Я взял комок земли, который храню и до сего дня, отслужил панихиду, поплакал о матери, а вечером, во фраке, с триумфом пел концерт. Как будто так и надо…
142
Отец мой пережил мать. В 96-м году, когда я пел в Нижнем, он приехал ко мне с братом, которому в то время было лет десять.

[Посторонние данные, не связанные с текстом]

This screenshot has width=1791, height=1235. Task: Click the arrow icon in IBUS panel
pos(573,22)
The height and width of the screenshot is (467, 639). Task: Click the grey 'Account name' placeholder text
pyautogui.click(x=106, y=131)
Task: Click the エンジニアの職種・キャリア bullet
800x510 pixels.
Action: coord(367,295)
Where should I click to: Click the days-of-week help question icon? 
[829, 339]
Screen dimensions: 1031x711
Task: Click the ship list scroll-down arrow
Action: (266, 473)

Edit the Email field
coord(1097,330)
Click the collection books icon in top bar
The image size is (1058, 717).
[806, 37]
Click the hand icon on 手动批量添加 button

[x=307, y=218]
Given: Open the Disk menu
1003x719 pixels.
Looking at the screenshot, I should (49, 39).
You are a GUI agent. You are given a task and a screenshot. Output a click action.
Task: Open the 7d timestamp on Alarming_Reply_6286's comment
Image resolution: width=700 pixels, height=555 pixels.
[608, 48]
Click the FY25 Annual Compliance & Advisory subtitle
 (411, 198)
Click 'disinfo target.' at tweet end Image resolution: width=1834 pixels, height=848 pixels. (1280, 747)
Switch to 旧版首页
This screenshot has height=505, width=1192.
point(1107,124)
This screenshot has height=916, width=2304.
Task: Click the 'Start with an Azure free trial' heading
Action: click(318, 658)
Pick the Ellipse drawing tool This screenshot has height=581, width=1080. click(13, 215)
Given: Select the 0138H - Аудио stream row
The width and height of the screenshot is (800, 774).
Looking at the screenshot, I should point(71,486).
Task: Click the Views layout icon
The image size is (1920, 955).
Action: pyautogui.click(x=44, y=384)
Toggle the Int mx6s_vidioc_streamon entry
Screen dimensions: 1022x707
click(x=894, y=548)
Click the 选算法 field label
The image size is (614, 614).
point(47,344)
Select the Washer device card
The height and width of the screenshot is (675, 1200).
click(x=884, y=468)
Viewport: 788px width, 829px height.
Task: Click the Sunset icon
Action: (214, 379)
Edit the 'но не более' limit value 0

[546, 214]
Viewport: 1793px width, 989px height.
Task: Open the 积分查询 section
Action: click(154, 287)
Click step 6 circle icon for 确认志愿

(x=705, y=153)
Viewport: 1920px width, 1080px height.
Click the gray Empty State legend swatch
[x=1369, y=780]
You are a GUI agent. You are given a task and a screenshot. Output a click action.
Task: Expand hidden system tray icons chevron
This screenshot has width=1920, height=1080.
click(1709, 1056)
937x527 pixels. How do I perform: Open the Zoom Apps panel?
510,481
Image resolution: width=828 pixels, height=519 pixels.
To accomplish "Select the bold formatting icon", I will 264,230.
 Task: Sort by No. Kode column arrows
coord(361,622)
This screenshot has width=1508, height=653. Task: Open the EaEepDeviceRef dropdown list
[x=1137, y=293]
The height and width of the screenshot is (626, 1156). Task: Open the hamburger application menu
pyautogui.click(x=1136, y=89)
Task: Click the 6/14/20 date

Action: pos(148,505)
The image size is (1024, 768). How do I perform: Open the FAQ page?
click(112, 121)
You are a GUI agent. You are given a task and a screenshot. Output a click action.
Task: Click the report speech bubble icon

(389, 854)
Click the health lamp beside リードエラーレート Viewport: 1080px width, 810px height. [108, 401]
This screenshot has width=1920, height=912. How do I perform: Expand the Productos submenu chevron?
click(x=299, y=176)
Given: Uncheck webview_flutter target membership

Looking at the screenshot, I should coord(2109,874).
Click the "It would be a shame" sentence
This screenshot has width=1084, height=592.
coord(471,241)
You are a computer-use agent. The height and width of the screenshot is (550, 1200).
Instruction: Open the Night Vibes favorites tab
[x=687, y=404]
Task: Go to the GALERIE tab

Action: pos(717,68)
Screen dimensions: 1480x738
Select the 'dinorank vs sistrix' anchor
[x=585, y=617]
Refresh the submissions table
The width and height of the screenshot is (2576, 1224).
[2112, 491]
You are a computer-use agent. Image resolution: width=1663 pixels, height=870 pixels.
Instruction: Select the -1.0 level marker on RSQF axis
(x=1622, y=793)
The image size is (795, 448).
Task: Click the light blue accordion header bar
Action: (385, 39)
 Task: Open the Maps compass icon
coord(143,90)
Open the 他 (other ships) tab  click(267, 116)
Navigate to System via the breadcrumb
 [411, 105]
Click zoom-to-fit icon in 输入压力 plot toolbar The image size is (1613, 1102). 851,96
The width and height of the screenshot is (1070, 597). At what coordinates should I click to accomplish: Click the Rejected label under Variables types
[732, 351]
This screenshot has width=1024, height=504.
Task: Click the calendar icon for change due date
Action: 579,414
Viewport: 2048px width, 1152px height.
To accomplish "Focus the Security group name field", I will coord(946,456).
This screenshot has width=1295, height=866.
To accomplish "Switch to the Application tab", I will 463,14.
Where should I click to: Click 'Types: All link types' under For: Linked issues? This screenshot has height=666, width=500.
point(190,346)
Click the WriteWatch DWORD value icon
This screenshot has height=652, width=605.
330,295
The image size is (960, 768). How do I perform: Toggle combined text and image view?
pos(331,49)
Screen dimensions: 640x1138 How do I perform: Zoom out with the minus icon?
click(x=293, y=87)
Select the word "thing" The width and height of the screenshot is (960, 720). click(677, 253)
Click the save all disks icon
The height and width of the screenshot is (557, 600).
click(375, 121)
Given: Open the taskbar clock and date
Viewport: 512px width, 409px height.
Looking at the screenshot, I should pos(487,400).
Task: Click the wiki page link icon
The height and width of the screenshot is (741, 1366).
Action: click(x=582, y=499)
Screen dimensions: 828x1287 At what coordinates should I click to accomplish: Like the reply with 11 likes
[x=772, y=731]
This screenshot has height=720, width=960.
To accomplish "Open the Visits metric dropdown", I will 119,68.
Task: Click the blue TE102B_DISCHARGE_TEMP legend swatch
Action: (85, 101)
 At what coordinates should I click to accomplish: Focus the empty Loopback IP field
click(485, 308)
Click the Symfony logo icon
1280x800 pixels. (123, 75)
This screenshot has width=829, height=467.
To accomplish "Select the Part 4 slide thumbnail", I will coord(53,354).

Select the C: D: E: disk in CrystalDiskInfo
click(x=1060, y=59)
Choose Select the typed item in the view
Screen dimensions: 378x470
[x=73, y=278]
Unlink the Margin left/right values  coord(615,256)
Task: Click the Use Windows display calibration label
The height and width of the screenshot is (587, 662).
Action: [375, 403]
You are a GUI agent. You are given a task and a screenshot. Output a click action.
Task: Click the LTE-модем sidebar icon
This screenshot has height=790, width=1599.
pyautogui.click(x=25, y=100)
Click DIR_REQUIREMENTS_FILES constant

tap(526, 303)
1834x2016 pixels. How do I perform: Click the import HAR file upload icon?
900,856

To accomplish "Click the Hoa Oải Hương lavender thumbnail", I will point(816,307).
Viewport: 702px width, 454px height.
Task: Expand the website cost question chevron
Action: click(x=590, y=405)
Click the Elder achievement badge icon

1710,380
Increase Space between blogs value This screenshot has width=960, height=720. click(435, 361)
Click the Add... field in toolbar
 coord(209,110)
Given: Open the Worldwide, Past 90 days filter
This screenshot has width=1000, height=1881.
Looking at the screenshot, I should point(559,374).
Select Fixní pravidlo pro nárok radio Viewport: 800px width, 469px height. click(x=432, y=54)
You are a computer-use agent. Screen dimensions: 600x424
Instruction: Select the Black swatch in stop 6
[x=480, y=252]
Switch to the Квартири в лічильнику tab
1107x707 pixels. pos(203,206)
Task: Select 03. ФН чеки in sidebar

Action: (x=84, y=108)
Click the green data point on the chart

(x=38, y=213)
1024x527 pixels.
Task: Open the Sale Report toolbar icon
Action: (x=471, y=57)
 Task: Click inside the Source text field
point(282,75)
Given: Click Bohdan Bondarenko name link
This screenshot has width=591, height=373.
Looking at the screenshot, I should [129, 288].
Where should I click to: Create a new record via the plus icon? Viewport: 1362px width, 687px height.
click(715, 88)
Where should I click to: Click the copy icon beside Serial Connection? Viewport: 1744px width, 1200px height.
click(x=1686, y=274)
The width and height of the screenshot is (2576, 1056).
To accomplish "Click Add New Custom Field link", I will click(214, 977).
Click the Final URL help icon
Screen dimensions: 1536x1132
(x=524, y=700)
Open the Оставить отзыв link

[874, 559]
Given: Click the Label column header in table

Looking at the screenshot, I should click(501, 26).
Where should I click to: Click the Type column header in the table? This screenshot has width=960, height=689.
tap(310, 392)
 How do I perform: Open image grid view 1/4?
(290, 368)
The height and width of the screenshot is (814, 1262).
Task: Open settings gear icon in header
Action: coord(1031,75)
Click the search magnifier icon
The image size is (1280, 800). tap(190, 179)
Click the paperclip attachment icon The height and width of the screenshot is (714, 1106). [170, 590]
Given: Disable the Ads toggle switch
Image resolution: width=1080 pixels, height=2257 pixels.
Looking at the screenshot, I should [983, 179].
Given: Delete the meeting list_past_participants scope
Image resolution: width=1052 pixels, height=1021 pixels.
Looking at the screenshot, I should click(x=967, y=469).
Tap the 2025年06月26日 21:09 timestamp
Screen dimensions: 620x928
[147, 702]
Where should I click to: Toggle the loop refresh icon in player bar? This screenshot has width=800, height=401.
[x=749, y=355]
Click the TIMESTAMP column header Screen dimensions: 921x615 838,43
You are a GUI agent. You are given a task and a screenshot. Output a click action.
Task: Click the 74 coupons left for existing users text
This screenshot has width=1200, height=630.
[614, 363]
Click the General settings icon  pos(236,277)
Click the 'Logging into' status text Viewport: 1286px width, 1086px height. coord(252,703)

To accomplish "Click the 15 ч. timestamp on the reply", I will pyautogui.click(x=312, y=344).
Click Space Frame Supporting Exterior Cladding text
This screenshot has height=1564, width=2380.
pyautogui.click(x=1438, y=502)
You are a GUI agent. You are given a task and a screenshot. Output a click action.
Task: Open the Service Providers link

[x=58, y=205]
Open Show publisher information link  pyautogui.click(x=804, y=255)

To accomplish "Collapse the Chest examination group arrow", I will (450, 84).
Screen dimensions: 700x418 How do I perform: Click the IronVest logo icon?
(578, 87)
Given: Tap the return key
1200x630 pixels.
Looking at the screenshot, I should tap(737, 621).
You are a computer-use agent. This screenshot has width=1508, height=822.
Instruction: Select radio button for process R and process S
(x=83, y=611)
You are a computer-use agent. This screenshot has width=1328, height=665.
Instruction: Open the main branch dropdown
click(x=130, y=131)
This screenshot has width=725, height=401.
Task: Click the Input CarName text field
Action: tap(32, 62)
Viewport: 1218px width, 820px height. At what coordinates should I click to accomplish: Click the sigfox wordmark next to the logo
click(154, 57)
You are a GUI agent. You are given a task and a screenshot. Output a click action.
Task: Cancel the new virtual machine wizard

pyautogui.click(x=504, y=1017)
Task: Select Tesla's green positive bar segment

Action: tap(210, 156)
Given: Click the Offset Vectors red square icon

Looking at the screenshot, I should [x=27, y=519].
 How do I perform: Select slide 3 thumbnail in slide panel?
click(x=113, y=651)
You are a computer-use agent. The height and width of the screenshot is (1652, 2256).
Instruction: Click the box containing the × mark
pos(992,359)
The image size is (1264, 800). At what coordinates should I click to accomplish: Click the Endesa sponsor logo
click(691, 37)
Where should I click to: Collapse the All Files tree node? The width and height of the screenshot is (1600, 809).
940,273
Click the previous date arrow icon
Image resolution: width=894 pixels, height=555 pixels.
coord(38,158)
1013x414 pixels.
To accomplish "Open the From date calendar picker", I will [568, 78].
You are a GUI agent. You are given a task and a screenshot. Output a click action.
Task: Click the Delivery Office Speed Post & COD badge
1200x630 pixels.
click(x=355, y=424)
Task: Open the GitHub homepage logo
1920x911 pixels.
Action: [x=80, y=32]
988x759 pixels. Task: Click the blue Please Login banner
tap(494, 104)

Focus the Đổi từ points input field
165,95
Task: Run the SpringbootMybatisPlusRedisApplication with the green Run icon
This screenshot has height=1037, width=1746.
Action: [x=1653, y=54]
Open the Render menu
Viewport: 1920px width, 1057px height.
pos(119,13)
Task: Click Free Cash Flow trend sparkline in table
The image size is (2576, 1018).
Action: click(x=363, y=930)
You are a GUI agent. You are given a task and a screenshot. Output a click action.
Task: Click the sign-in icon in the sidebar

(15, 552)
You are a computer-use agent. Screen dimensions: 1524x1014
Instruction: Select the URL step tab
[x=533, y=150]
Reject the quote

Худой, угрюмый, отец был молчалив и настроен как-то недоверчиво ко мне и ко всему, что окружало меня. Кажется, он не верил даже стулу, на котором сидел. Мой заработок казался ему баснословным – в это он тоже сначала не верил, но вскоре убедился, что мальчишка, которому он советовал идти в дворники, действительно зарабатывает сказочные деньги. Он стал ходить в театр на спектакли с моим участием, но никогда и ничего не говорил мне о своих впечатлениях, только увидав меня в «Русалке» и в «Жизни за царя», он как-то за обедом, пристально посмотрев на меня, неожиданно сказал:
– Черт знает, кругом эдакие господа сидят и вообще… А ты им мужика в лаптях валяешь! Это – ловко!
Другой раз он устроил в театре такую сцену: когда публика стала вызывать меня, он почтительно – в трезвом виде он оставался таким же почтительным и вежливым, каким был, – обратился к сидевшему рядом с ним генералу:
– Ваше превосходительство!
Превосходительство удивленно и строго посмотрело на странного соседа в длинном сюртуке бутылочного цвета, в мягкой, измятой рубашке, с галстуком веревочкой.
– Что вам угодно?
– Слышите, Ваше превосходительство, Шаляпина кричат!
– Ну, что же такое? Вызывают…
– Это – моя фамилия, Ваше превосходительство!
– Очень хорошо, но вызывают не вас, как я понимаю, а Шаляпина артиста…
– Так это – сын мой…
Генерал посмотрел на него и промолчал, но в антракте справился у кого-то, действительно ли он сидит рядом с отцом Шаляпина, и уже в следующий антракт беседовал с ним добродушно.
Отцу не нравилось жить у меня, – однажды, в пьяном виде, он откровенно заявил мне, что жить со мною – адова скука. Пою я, конечно, неплохо, мужиков изображаю даже хорошо, но живу – скверно, водки не пью, веселья во мне никакого нет и вообще жизнь моя ни к черту не годится.